But these days, he said, the known universe can be deceptive. A salesperson might be looking to talk to “an IT manager at a large bank, [but] that person could be running the video system, managing iPads, or doing virtualization.”

Rather than trying to figure out the best targets from such deceptive clues as job titles, Dembak told us, it could be more effective to hit on those leads or customers who “are already engaging with your competitor.”

“When people [engage with your competitor], it’s a pretty good indicator” they’re interested in your industry.

Instead of a capturing and recapturing of each others’ leads, could Colabo instead be used as a shield?

“Some users have asked, ‘Can I pay you so my competitor can’t see my leads?'”

No, Dembak told us. “We’re not into racketeering.”

The updated Colabo platform draws on public as well as purchased data sources, including tradeshow attendances, LinkedIn groups, MeetUp meetings, browser history via Acxiom, data platforms like InsideSales, question exchanges in Quora, search terms, and other feeds to define the targeted customers.
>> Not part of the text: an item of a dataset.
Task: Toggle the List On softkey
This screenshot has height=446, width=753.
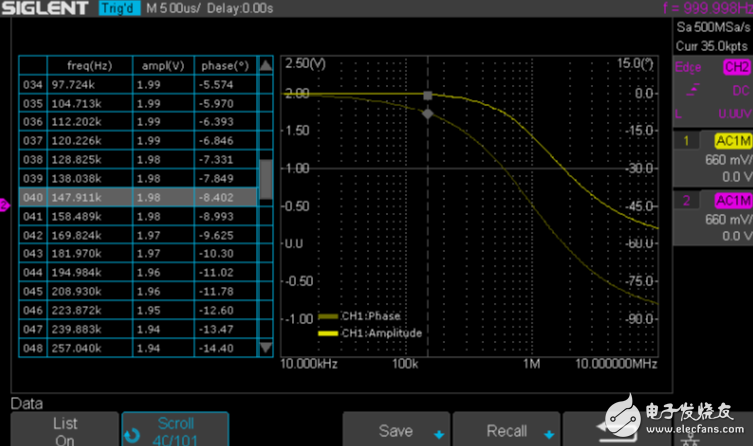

Colabo doesn’t actually supply the data, but it can suggest the data sources and will provide integration.

Of course, it’s not the only company to assemble profiles from disparate data sources, but it says it is only one offering this kind of automated intelligence about your competitors’ leads. Marketers have been doing this manually, Dembak said, such as scoring users on MeetUp and LinkedIn.

The leads and related data from Colabo are integrated with existing systems. “As a platform, we attach ourselves to both marketing automation and CRM,” he told us. Colabo also feeds other parts of a company’s sales funnel.

“What we find,” he said, “is that when you engage with alternative channels [than what you’ve been using], you get ten times the response rate.”

The company, founded about two years ago, previously offered a lead enrichment platform that qualified existing leads but didn’t discover new leads. About 50 customers have been using the earlier beta version of Colabo’s competitive lead discovery, including Juniper Networks, Cisco, and Oracle.

The co-founders, including CTO Asaf Wexler and COO Naama Halperin, previously sold an application management platform called B-hive to VMware in 2008. Colabo was initially bootstrapped, followed by a seed round that included ex-VMware CEO Paul Maritz and that netted over $2 million.